Data entries
▼
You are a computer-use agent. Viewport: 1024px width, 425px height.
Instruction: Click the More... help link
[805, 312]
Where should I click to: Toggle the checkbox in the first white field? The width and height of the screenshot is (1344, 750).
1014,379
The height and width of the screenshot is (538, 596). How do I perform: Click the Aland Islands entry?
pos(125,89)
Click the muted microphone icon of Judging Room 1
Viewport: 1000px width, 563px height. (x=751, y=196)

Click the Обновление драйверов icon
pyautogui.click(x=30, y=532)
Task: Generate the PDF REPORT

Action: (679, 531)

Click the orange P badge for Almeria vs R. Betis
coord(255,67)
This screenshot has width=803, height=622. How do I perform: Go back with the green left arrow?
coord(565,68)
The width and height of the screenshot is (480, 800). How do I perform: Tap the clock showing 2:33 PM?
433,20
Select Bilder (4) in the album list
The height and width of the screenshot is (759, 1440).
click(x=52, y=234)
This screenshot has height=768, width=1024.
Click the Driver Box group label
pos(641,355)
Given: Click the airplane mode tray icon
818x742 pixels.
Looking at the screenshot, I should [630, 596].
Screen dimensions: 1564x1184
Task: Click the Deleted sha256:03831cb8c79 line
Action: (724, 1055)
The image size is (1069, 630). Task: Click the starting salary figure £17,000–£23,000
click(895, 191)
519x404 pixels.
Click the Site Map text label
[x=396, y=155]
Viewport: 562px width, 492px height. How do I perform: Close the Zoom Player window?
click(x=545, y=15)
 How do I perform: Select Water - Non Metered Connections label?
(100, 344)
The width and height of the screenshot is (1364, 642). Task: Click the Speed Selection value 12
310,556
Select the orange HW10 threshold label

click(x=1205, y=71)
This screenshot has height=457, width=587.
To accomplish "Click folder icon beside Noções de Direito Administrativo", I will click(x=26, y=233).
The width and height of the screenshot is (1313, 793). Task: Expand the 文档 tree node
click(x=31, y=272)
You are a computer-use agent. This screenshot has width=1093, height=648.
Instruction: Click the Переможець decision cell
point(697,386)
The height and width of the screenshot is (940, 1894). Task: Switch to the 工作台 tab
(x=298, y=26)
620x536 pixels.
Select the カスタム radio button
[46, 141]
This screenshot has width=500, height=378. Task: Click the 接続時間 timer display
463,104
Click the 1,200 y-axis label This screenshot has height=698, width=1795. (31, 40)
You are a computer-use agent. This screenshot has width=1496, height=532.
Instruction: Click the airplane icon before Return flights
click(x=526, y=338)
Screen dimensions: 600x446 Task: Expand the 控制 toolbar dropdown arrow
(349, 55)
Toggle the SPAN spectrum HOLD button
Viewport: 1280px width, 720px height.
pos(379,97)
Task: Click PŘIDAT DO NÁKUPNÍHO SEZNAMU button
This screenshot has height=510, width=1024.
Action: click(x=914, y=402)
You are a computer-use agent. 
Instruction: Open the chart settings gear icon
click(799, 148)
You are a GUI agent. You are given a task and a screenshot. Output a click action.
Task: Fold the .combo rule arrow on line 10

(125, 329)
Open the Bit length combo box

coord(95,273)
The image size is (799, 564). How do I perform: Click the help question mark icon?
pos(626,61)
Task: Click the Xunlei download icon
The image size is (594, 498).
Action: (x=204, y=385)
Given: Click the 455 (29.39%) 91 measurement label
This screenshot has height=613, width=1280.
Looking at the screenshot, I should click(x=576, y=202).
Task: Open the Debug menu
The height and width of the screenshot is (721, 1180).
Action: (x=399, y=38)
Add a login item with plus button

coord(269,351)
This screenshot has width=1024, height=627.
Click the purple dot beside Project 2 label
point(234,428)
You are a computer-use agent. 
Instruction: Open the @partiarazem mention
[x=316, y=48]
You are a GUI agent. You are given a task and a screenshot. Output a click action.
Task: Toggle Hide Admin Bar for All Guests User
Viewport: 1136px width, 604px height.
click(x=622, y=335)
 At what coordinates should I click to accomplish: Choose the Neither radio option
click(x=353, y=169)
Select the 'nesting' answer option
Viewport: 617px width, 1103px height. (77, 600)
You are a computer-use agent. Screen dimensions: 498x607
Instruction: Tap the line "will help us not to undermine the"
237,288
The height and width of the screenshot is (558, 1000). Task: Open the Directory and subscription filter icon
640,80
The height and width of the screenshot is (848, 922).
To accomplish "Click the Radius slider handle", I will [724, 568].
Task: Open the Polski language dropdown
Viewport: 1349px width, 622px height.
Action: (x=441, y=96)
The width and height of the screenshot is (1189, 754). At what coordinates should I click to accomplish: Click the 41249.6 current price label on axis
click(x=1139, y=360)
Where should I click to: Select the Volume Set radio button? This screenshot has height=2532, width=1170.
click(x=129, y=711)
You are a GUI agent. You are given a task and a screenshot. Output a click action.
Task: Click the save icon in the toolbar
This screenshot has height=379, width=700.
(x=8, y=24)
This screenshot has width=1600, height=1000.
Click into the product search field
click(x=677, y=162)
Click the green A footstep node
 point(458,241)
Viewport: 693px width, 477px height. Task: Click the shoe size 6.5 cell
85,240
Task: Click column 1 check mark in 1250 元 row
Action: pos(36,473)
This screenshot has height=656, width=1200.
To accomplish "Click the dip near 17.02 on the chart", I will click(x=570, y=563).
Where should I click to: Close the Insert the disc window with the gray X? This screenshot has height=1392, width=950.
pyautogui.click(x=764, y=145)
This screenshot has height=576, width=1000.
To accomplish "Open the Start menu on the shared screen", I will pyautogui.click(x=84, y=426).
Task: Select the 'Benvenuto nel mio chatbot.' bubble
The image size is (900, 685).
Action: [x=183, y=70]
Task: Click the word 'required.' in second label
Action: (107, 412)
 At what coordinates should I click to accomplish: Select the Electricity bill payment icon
▲
__What to do__:
Lines from the top of the data above through the line with "Given: Click the airplane mode tray icon", both ends included: copy them exactly, nothing more.

__Task result__:
You are a computer-use agent. Viewport: 1024px width, 425px height.
Instruction: Click the More... help link
[805, 312]
Where should I click to: Toggle the checkbox in the first white field? The width and height of the screenshot is (1344, 750).
1014,379
The height and width of the screenshot is (538, 596). How do I perform: Click the Aland Islands entry?
pos(125,89)
Click the muted microphone icon of Judging Room 1
Viewport: 1000px width, 563px height. (x=751, y=196)

Click the Обновление драйверов icon
pyautogui.click(x=30, y=532)
Task: Generate the PDF REPORT

Action: (679, 531)

Click the orange P badge for Almeria vs R. Betis
coord(255,67)
This screenshot has width=803, height=622. How do I perform: Go back with the green left arrow?
coord(565,68)
The width and height of the screenshot is (480, 800). How do I perform: Tap the clock showing 2:33 PM?
433,20
Select Bilder (4) in the album list
The height and width of the screenshot is (759, 1440).
click(x=52, y=234)
This screenshot has height=768, width=1024.
Click the Driver Box group label
pos(641,355)
Given: Click the airplane mode tray icon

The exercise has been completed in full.